■ Page text ■
I can relate. It's difficult for me to get in a "single" frame of mind. It just seems odd that any relationship I have now will have to start as dating, which is starting all over. I had that taken care of for 18 years. 

I like to continue hanging around here. It's a great forum.


----------



## RandomDude (Dec 18, 2010)

I joined last year during the biggest crisis in our marital history, it was inter-religious, and a lot of other issues (some still present) underneath it. The forum has helped a lot with support and advice, and now I'm back, to deal with the same BS as last year it seems, but at least the religious difficulties are out of the way.


----------



## greenpearl (Sep 3, 2010)

My unique situation makes me not want to open myself to people in my real life. I am nice to them, but they know nothing intimate about me! 

Both of my family and my husband's family are far away from us, one is in China, the other one is in Canada, we live in Taiwan, my association with them is only through emails and phone calls. 

I used to be with a religious group, but then I stopped going to their meetings because they are too controlling. 

Last year I discovered the fun of forums, they really help me become a free bird. 

But I don't like forums where you see a lot of rude people and the moderators don't do anything about it. I also don't like forums where a bunch of women there showing off their COACHES, LOUISVITYONS and TIFFANY's.

I am Chinese, I used to go to Chinese forums. But then this day I searched for Marriage forums in English, and TAM showed up! I was thrilled because I like to talk about relationships with my husband. Now TAM gives me more opportunities to hear other people's view about marriage and interpersonal relationships. 

It really opened my mind. Here I say it actually in a negative way, I didn't know that westerners are so struggling with their marriages. I was surprised to find out that a lot of women don't like to have sex. 

I was more passionate last year. I think I am talked out, I don't feel like reading or posting a lot anymore. I still post because I like TAM. It is the only forum I go to! I spend most of my time reading books now! 

I wish I could be more helpful, but I feel what I say is usually against what people think here. And my personal opinion is people have to help themselves, they can get support and comfort here, but if they want real help, they have to examine themselves and change themselves instead of wanting to change their spouses.

(Dataset entries)
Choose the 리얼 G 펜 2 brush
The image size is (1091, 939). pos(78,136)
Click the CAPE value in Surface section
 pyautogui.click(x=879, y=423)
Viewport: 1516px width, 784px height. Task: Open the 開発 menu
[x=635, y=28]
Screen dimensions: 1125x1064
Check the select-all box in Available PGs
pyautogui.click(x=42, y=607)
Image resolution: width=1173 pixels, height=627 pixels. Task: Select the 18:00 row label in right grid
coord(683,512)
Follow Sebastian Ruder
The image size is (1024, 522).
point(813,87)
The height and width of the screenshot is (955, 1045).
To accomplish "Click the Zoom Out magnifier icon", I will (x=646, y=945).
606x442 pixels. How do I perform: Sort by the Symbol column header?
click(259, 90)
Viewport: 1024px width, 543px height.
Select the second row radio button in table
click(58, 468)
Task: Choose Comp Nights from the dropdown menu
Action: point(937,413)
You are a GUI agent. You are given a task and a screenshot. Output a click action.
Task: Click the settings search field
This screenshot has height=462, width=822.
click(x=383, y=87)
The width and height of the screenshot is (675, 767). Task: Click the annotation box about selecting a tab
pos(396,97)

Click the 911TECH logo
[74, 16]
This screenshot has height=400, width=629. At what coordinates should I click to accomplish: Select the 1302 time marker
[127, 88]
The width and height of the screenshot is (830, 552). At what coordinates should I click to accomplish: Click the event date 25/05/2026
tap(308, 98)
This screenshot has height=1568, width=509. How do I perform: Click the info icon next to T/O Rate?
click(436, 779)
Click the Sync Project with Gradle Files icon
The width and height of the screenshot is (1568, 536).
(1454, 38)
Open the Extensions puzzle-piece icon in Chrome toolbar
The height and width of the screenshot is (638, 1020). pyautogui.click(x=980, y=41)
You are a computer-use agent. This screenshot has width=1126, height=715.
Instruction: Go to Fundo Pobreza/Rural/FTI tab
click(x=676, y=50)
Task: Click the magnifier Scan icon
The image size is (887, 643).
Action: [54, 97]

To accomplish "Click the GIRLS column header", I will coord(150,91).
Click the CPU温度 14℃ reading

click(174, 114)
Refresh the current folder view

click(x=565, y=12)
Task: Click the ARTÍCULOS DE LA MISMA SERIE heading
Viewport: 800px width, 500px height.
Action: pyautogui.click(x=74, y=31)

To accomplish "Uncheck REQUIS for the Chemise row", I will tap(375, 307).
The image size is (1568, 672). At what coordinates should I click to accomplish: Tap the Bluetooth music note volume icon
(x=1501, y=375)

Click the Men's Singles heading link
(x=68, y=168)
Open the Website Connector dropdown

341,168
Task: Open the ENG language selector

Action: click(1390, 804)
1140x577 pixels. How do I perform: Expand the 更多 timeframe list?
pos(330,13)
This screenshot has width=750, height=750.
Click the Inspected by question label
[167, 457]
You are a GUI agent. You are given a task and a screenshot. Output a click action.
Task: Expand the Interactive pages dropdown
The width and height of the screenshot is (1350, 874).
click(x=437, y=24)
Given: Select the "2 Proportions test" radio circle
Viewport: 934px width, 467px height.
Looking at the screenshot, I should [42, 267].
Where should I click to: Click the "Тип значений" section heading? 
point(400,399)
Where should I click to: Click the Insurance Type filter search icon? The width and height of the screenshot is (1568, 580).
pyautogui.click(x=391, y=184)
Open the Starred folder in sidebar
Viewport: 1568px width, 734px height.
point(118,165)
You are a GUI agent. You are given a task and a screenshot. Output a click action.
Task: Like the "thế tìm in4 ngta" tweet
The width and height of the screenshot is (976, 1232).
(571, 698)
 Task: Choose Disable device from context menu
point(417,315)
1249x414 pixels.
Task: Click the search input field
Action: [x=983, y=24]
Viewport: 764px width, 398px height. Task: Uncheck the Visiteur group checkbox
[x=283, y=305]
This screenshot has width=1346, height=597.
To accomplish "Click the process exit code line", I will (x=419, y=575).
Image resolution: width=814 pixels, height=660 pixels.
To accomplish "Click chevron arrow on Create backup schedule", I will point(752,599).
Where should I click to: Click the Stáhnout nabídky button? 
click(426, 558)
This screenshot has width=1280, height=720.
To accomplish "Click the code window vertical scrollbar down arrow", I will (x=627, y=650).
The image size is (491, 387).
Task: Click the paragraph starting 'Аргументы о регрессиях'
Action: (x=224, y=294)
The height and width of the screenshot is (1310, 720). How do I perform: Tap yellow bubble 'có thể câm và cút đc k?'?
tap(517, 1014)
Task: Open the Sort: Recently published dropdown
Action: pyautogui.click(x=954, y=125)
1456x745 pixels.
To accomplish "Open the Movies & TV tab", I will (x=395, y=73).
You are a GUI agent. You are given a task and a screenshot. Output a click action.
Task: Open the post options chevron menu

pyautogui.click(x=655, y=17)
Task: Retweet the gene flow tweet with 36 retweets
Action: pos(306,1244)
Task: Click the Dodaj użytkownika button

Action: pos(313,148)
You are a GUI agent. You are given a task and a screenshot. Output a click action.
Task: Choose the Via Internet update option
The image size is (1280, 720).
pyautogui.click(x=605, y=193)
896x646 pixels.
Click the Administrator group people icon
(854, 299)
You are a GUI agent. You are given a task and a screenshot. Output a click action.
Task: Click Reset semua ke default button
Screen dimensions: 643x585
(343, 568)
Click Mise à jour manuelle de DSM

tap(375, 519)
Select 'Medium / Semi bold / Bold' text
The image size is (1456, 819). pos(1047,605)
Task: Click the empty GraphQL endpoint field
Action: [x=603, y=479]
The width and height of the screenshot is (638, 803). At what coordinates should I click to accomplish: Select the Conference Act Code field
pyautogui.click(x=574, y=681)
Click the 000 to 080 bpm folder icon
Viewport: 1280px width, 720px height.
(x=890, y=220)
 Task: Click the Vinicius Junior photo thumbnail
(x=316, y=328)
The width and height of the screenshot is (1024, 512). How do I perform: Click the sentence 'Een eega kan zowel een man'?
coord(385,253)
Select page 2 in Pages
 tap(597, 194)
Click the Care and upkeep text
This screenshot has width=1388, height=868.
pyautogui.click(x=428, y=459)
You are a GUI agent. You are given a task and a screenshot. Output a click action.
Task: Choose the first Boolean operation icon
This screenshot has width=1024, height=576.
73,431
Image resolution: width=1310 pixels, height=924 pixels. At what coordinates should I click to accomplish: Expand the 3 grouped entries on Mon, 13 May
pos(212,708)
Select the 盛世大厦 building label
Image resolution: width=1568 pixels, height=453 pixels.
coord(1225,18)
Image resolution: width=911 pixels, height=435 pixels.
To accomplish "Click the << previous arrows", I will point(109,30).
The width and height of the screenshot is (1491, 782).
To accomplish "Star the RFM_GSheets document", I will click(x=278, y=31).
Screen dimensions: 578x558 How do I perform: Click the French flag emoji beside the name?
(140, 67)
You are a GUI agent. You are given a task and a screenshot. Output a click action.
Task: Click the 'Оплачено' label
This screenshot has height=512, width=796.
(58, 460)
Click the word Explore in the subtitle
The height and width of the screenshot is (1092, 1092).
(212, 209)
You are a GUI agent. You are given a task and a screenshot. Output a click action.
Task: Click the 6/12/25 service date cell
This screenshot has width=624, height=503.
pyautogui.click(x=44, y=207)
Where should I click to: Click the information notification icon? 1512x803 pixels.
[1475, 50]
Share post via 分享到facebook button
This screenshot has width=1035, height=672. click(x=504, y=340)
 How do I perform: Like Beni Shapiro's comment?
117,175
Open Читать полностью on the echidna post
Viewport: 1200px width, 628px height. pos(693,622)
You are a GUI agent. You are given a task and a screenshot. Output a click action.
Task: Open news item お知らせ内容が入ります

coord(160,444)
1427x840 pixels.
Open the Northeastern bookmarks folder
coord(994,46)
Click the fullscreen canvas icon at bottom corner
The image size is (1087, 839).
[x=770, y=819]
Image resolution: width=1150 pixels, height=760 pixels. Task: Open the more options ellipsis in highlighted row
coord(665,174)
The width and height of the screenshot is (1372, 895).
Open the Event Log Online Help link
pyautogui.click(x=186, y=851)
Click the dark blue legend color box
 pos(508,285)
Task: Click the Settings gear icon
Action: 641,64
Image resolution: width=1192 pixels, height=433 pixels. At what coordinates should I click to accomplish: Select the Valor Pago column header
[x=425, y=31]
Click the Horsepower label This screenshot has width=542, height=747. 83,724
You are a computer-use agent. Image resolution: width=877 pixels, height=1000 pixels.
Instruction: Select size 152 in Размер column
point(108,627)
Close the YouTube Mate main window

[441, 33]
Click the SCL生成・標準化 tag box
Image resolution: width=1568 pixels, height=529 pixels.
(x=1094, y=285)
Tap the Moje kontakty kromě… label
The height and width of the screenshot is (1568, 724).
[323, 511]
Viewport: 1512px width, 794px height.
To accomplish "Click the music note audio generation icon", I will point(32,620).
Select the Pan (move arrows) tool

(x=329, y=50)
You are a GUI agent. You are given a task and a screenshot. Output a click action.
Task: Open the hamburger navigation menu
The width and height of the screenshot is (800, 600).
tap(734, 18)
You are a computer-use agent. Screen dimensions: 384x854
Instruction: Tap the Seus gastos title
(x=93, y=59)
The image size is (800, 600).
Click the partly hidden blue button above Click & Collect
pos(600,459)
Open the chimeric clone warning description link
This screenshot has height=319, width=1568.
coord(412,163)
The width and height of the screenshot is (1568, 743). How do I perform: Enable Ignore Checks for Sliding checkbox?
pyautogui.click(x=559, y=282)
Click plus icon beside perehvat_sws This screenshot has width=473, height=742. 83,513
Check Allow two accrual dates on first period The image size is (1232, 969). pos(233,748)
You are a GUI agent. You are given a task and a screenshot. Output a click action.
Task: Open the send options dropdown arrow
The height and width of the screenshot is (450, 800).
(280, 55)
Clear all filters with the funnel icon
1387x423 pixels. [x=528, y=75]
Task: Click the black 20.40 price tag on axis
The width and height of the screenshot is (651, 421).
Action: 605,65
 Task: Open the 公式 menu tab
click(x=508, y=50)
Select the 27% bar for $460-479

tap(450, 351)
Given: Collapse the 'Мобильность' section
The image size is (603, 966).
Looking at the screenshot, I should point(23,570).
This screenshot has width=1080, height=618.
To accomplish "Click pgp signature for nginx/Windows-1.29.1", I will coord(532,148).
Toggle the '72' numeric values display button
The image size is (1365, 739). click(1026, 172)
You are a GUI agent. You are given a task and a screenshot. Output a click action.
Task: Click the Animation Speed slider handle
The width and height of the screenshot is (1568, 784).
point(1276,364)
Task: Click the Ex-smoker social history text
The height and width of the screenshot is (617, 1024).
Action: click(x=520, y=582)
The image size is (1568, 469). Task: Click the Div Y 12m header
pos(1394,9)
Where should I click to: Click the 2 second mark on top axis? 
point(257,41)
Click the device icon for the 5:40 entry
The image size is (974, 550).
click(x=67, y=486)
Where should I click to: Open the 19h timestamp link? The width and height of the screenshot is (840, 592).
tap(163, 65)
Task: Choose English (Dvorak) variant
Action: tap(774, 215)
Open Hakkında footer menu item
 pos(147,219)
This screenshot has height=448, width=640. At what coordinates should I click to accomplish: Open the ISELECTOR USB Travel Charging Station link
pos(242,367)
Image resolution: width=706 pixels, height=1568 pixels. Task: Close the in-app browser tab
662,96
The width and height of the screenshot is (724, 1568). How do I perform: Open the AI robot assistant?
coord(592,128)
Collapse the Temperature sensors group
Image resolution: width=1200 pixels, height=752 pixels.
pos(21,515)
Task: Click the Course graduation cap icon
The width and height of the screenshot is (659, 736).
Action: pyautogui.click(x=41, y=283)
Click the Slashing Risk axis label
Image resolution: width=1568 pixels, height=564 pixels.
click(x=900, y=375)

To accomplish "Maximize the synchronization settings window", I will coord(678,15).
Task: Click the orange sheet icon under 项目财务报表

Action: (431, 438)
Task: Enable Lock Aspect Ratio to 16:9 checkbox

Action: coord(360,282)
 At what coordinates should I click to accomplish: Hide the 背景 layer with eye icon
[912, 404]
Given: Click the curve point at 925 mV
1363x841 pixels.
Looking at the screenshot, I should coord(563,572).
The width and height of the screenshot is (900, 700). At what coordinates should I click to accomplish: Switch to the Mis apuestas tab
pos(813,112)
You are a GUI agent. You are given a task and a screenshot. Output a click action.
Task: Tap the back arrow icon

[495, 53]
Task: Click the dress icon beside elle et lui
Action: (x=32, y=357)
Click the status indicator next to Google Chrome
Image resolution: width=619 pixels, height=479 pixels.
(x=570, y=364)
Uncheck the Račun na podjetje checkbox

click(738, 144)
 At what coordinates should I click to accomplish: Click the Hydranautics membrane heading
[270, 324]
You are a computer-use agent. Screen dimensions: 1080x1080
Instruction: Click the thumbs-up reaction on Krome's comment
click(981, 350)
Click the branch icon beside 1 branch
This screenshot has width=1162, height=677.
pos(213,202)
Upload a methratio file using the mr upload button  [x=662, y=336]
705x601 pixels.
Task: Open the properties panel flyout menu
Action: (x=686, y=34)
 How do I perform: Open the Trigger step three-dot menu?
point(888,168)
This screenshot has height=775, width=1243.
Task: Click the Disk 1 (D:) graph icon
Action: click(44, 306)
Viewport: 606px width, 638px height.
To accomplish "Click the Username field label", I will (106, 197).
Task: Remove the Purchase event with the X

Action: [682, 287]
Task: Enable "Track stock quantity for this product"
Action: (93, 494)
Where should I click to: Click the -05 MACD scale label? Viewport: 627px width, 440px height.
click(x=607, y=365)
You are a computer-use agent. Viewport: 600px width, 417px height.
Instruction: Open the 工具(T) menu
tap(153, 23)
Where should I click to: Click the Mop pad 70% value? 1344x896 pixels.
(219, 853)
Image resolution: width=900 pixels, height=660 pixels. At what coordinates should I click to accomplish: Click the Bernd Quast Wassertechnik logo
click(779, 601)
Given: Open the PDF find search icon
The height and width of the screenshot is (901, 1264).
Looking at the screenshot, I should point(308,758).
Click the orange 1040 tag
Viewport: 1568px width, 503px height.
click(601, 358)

■ Required actions ■
1 > Could you edit the stretch of the forum thread from "I can relate." through "for 18 years.", putting "courting" in place of "dating"?
2 > How would the forum thread continue after its final sentence? Write that continuation.
This material stands apart from the forum thread.

■ Expected responses ■
1 >
I can relate. It's difficult for me to get in a "single" frame of mind. It just seems odd that any relationship I have now will have to start as courting, which is starting all over. I had that taken care of for 18 years.

2 >
----------



## the guy (Aug 3, 2010)

looking for a pro marriage site that helped me keep an eye on the prize


----------



## golfergirl (Dec 8, 2010)

greenpearl said:


> My unique situation makes me not want to open myself to people in my real life. I am nice to them, but they know nothing intimate about me!
> 
> Both of my family and my husband's family are far away from us, one is in China, the other one is in Canada, we live in Taiwan, my association with them is only through emails and phone calls.
> 
> ...


I enjoy your points of view. I find you to be somewhat subservient on one level but respected and treated well in return (from your H). I came here trying to learn communication tips in my marriage (can be kind of cold and reserved) and get help on blending families. I'm drawn to the infidelity posts for simple reason that my coldness and reservedness (is that a word?) Allows me to take step back instead of dealing with emotions. Background in law enforcement helps me with stealth tricks.
_Posted via Mobile Device_


----------



## southbound (Oct 31, 2010)

greenpearl said:


> It really opened my mind. Here I say it actually in a negative way, I didn't know that westerners are so struggling with their marriages. I was surprised to find out that a lot of women don't like to have sex. .


I don't want to get way off topic, but I found this interesting. Do you find that not as many women that you know dislike sex. If so, what do you think is a key factor?


----------



## greenpearl (Sep 3, 2010)

southbound said:


> I don't want to get way off topic, but I found this interesting. Do you find that not as many women that you know dislike sex. If so, what do you think is a key factor?


Hope I don't derail more! 

I know my boss doesn't like sex, one of my neighbors doesn't like sex, one of my co-workers doesn't like sex. They are the only people who I asked. And all these three women are not happy in their marriages. Chinese don't like to talk about sex with other people! It's a taboo topic for us.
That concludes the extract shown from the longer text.